◆ Records to use ◆
==================================================

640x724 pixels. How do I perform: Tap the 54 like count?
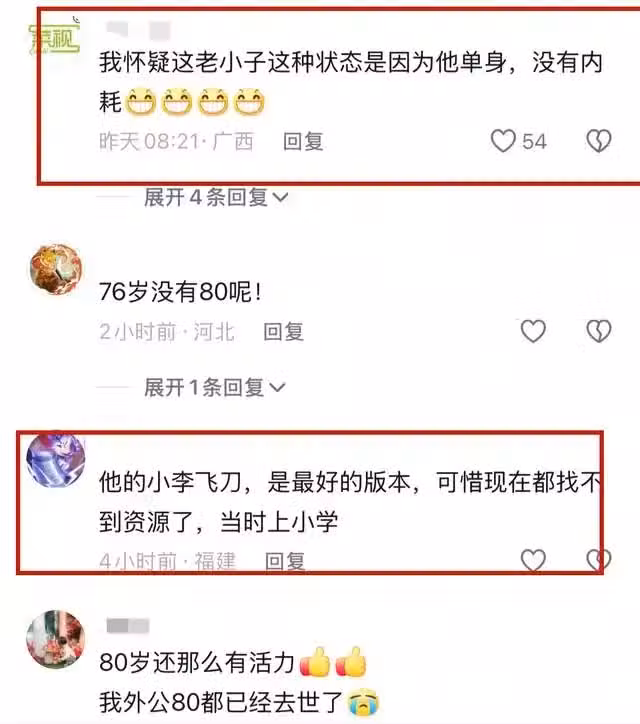pos(534,141)
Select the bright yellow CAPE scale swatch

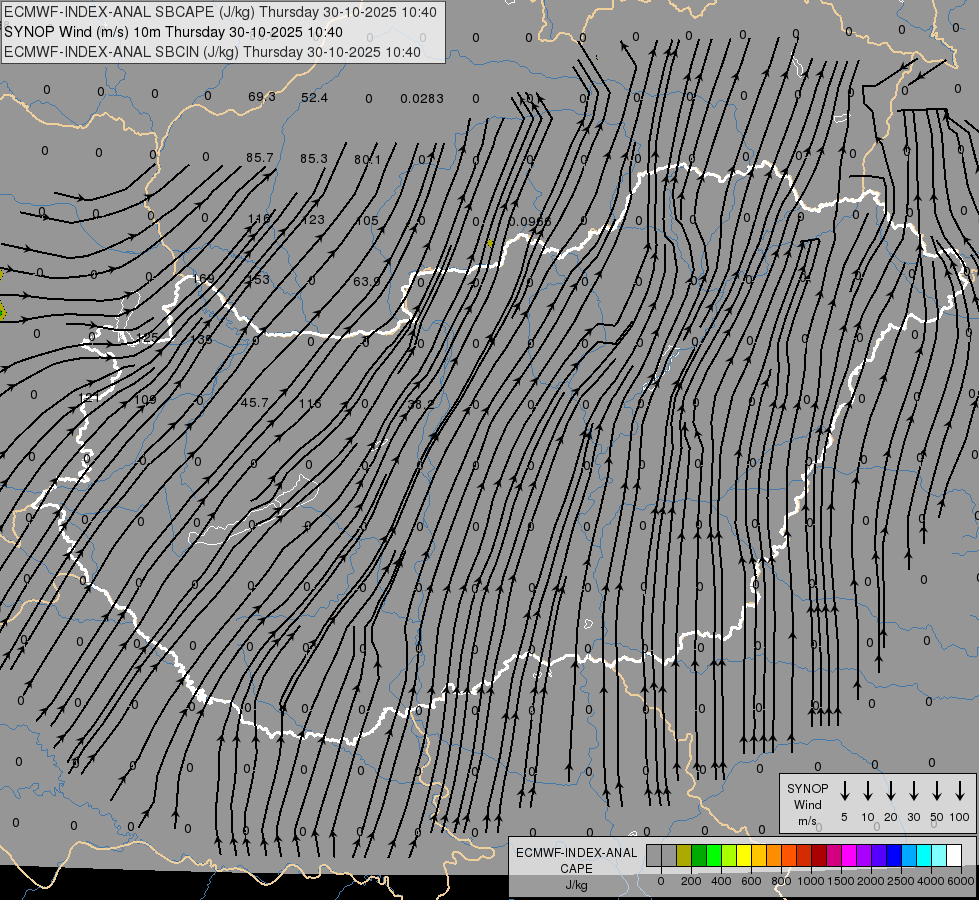(744, 855)
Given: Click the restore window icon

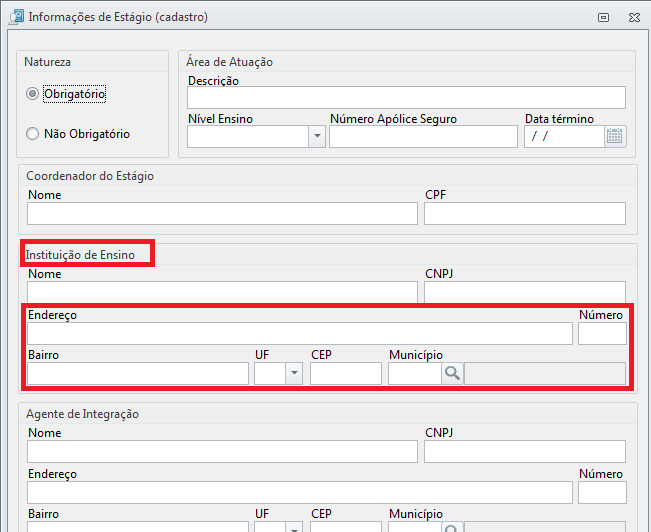Looking at the screenshot, I should click(x=603, y=17).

==================================================

◆ Assignment ◆
What is needed is the listing above, repeated verbatim, without its images.

◆ Exercise response ◆
640x724 pixels. How do I perform: Tap the 54 like count?
pos(534,141)
Select the bright yellow CAPE scale swatch

(744, 855)
Given: Click the restore window icon

Looking at the screenshot, I should click(x=603, y=17).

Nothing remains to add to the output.